IV.
Trente années s'étaient écoulées, et la gare avait été vendue. Un couple d'architectes l'avait achetée pour en faire leur habitation principale. Sensible à l'histoire du lieu, les quadragénaires l'avaient si bien restaurée que les " anciens " du village n'hésitaient pas à faire le déplacement pour évoquer leurs souvenirs avec les nouveaux installés.
Et la personne la plus émue était certainement la femme, touchée autant par l'histoire du bâtiment que par celle des femmes et des hommes l'ayant fréquenté... Après avoir vecu plusieurs années en grande ville, elle et son mari ne regrettaient pas de s'être fixés dans ce coin de campagne.

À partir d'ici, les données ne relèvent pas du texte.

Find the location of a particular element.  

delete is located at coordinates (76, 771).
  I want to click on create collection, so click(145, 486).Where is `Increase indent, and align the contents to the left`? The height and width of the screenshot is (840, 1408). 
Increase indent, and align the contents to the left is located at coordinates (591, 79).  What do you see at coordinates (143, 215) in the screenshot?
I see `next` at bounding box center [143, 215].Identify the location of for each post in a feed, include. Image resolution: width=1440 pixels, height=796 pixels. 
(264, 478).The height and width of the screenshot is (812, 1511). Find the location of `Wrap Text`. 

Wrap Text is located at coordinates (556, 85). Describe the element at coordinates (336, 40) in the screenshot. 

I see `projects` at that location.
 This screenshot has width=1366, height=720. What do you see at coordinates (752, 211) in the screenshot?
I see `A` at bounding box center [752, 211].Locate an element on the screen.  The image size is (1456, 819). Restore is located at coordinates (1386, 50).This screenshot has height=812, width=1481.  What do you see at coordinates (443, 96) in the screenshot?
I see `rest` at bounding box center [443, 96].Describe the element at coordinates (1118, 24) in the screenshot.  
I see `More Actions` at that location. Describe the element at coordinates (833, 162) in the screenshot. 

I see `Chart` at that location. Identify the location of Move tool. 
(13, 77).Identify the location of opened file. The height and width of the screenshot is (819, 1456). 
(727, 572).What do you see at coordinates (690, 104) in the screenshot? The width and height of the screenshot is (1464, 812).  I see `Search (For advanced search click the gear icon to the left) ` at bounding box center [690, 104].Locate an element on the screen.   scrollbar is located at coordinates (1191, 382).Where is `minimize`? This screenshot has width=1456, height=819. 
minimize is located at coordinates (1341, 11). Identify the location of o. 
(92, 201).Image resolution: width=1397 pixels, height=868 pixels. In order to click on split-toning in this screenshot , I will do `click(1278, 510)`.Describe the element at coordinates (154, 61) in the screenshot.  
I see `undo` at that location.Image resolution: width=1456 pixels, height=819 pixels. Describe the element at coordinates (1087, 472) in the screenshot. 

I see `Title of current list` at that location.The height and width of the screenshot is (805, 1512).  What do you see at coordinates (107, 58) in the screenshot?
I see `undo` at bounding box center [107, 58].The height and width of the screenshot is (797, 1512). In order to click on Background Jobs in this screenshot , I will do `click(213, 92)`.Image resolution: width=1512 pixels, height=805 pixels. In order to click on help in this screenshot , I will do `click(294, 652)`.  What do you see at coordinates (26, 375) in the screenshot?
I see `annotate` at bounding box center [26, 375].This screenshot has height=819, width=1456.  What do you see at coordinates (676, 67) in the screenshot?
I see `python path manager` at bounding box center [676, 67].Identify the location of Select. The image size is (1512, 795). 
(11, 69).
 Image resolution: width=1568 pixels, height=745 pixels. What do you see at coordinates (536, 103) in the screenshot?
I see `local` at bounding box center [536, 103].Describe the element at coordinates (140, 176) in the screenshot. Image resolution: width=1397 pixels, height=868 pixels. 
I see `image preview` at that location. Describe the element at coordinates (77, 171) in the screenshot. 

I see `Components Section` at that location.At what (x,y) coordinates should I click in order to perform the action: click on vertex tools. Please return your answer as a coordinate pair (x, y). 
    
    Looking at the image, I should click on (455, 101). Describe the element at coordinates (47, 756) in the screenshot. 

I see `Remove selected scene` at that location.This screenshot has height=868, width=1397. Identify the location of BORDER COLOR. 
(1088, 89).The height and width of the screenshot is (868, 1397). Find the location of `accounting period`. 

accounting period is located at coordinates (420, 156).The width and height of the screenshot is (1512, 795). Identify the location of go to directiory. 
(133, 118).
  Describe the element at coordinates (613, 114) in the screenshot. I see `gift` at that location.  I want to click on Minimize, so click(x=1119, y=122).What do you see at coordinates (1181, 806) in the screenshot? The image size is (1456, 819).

Les soirs d'été, elle s'asseyait souvent avec le petit dernier sur le banc de l'ancienne gare. Ce même banc où elle s'installait enfant, quand sa tante l'emmenait le dimanche. Et c'était là qu'elle rencontrait ce monsieur qui passait ses après-midi, ici également. Elle se souvenait de sa gentillesse, de ses sages paroles...
Le son de sa voix s'était évanoui dans les méandres de sa mémoire, mais la femme n'avait pas oublié sa bonté. Alors elle parla à son petit garçon de l'un de ses plus beaux souvenirs d'enfance : ses rencontres dominicales avec le villageois et son enseignement de la vie. Et lorsque l'enfant demanda à sa maman ce qu'était devenu le monsieur, elle lui répondit qu'il était parti et qu'il ne reviendrait pas.
Qui savait alors que, trente ans plus tard, le petit garçon devenu homme se ferait conteur, transmettant le précieux héritage de sa maman : celui du flâneur de la gare et de ses préceptes, authentique puits de sagesse. Et qu'il valoriserait l'homme accompli qu'il fut, afin que son souvenir ne soit point oublié.